These gluten-free vegan double chocolate mint cookies are lightly crunchy and perfect when you need a chocolate fix.
- 7 tbsp white rice flour (I used a finely ground one)
- 4 tbsp maple syrup
- 2 tbsp cashew butter
- 2 tbsp cocoa powder
- 1 tsp pure vanilla extract
- ½ tsp peppermint extract
- 1/16 tsp salt
- 1½ cups chopped dark chocolate or chocolate chips of your choice, melted*
- 1 tbsp coconut oil (optional, for easier coating)**
- optional: crushed edible rose petals
- Preheat oven to 350F. Line a cookie sheet with parchment and set aside.
- Process all cookie ingredients in a food processor until the mixture begins to form a ball (note if the mixture is too sticky, add a bit more flour, if too dry, add a bit more maple syrup).

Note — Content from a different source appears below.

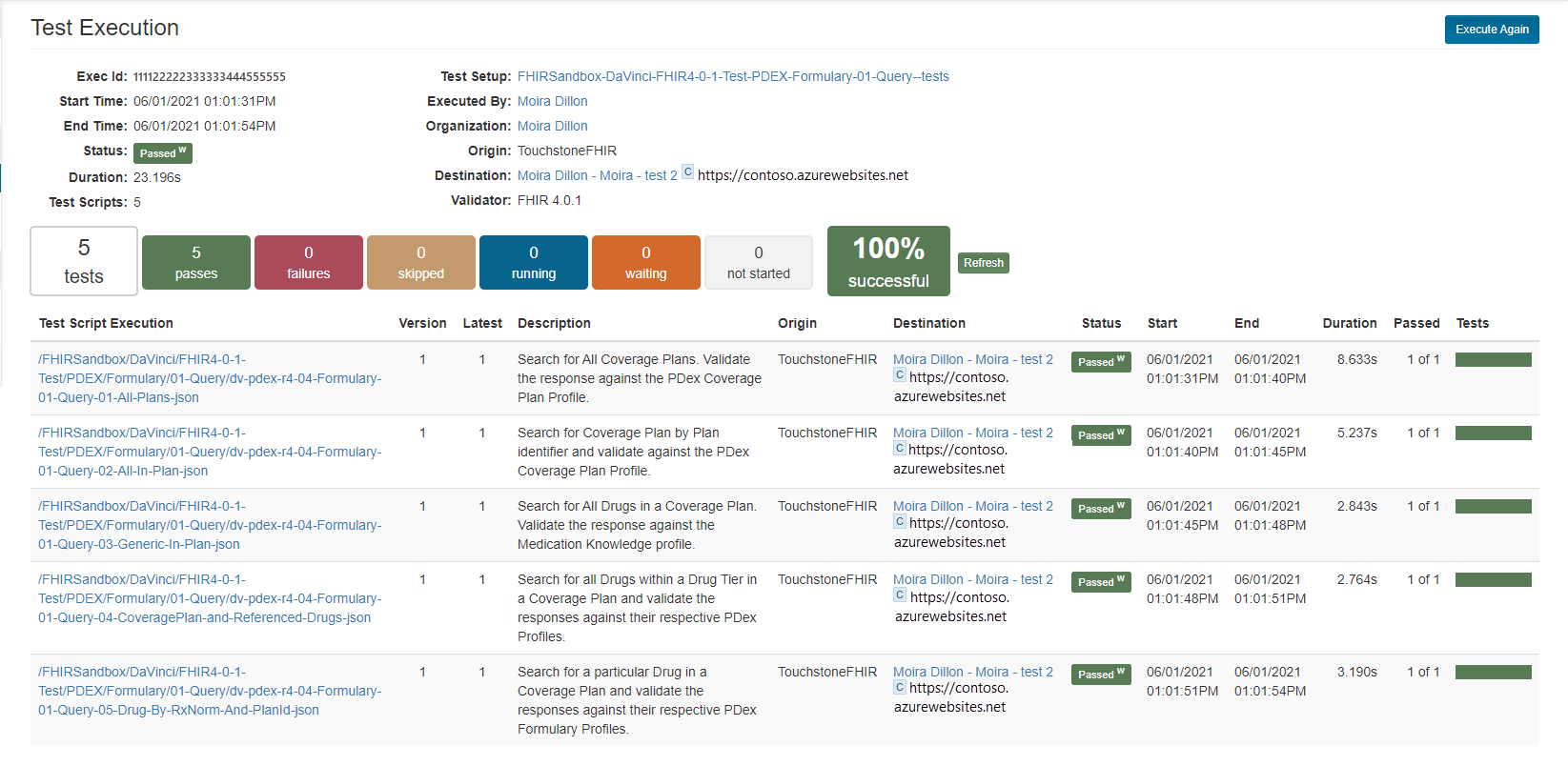Screen dimensions: 1568x766
Task: Click the Passed badge in the All-Plans row
Action: click(1101, 362)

Form the mixture into a ball with your hands and knead briefly, then flatten into a disk.
- Place the disk between two sheets of parchment paper on a flat surface and use a rolling pin to roll out into an ⅛” thickness. Remove the top layer of parchment and set aside.

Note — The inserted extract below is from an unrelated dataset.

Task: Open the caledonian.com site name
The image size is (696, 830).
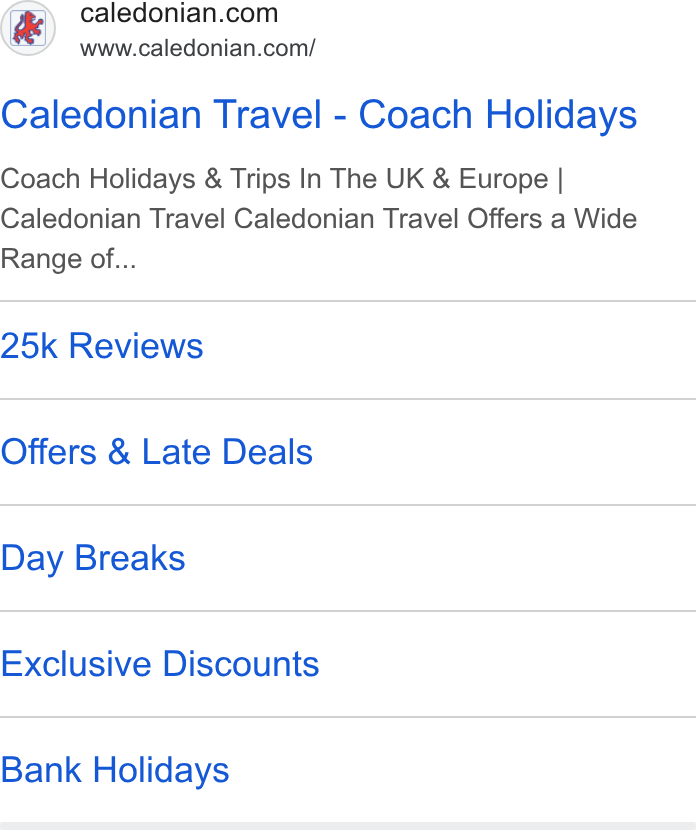Action: [x=179, y=13]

- Use a round 1½ ” round cookie cutter to cut out cookies (I used this kind of cutter for mine). Transfer the cookies onto the parchment lined baking tray, and space at least ½” apart. You should get about 12 cookies from this dough (keep gathering extra dough and repeat the rolling out process until it’s all used up).
- Bake the cookies in a pre-heated oven for 10 mins (or bake longer for crispier cookies to your liking). Remove from oven and cool completely on a rack (they will firm up a bit as they cool off).
- Once the cookies and tray are cool, place the cookie tray with cookies still on it in the freezer for 15-20 mins to chill (this will help the chocolate coating in the next step to set quickly). In the meantime prepare the chocolate coating by melting the chocolate (I used a double boiler method) and stir in the extra coconut oil (if using).
- When ready to coat, take out the cookie tray from the freezer. Place a cookie on a fork and dunk in the melted chocolate to coat. Wipe off any excess chocolate by running the fork tines over the rim of the melted chocolate dish. Set on the chilled parchment lined tray to set. Repeat with remaining cookies.
- Quickly sprinkle with rose petals before the chocolate fully sets on the cookies. Chill or freeze again for 5-10 mins to help the chocolate fully set and enjoy! ***
*Can also make your own refined sugar-free and dairy-free magic shell coating using this easy recipe, although the cookies will be slightly more melty, so keep refrigerated.
**If using magic shell recipe above, then no need for the additional tbsp of coconut oil for the coating.
*** I recommend keeping the cookies refrigerated for best result (though they will be ok at room temperature as well, provided it’s not too hot where you are).